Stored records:
▬▬▬▬▬▬

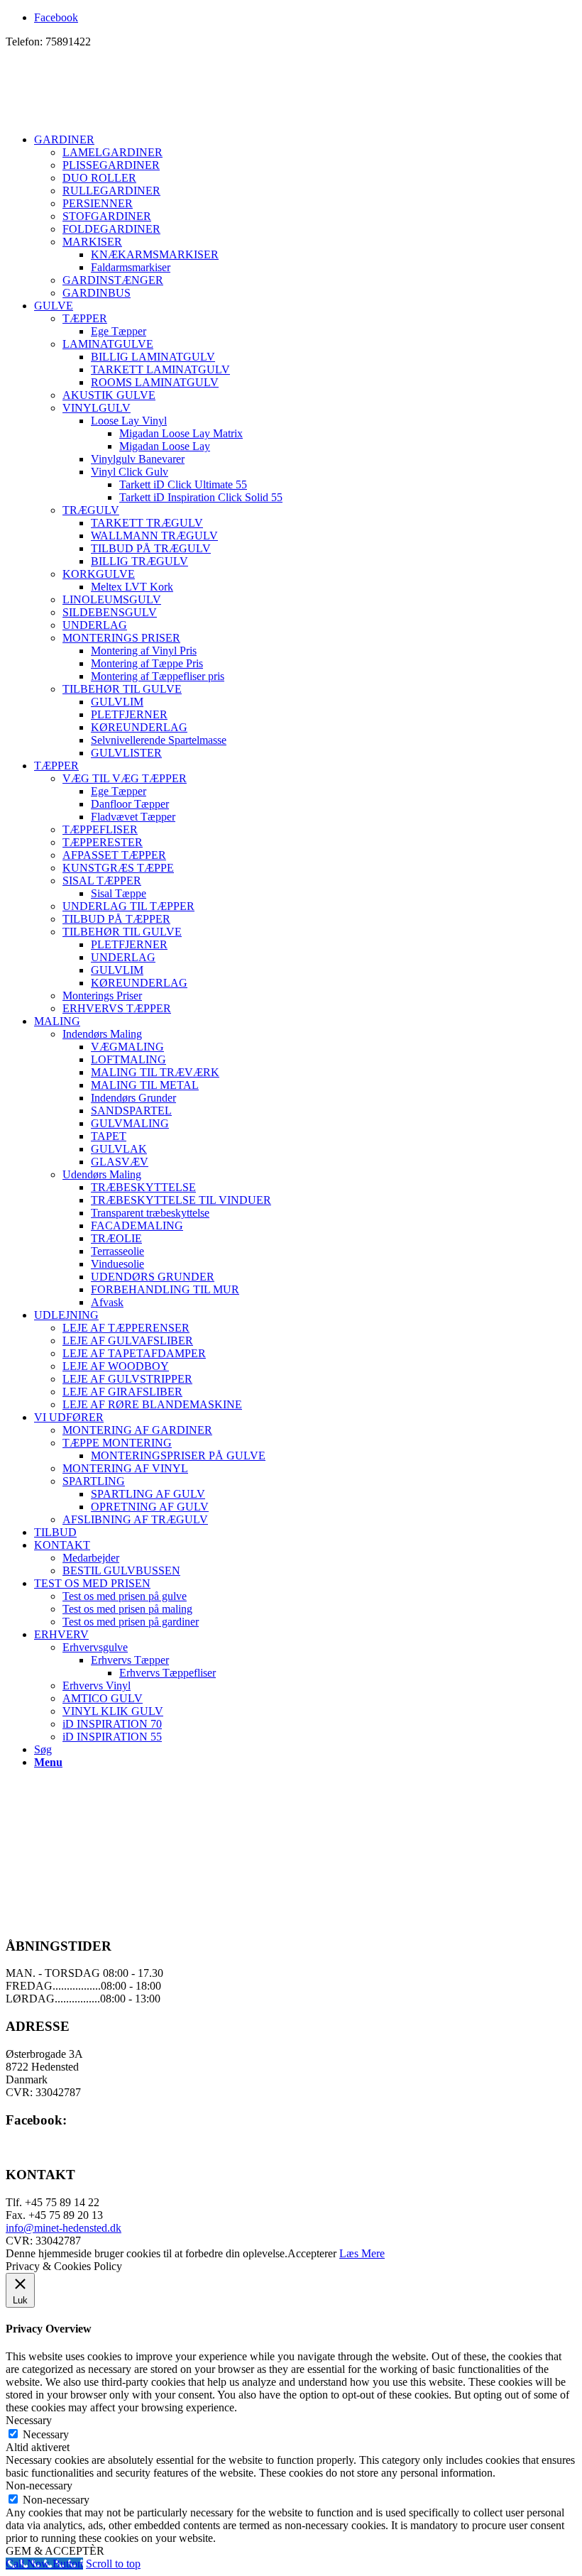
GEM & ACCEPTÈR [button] (55, 2551)
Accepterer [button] (311, 2253)
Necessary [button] (29, 2420)
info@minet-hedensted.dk (63, 2228)
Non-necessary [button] (39, 2485)
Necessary (46, 2434)
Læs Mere (362, 2253)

▬▬▬▬▬▬

◆ DIRECTIONS
If the word "button" appears in a line above, copy that line.

◆ RESULT OF THE TASK
GEM & ACCEPTÈR [button] (55, 2551)
Accepterer [button] (311, 2253)
Necessary [button] (29, 2420)
Non-necessary [button] (39, 2485)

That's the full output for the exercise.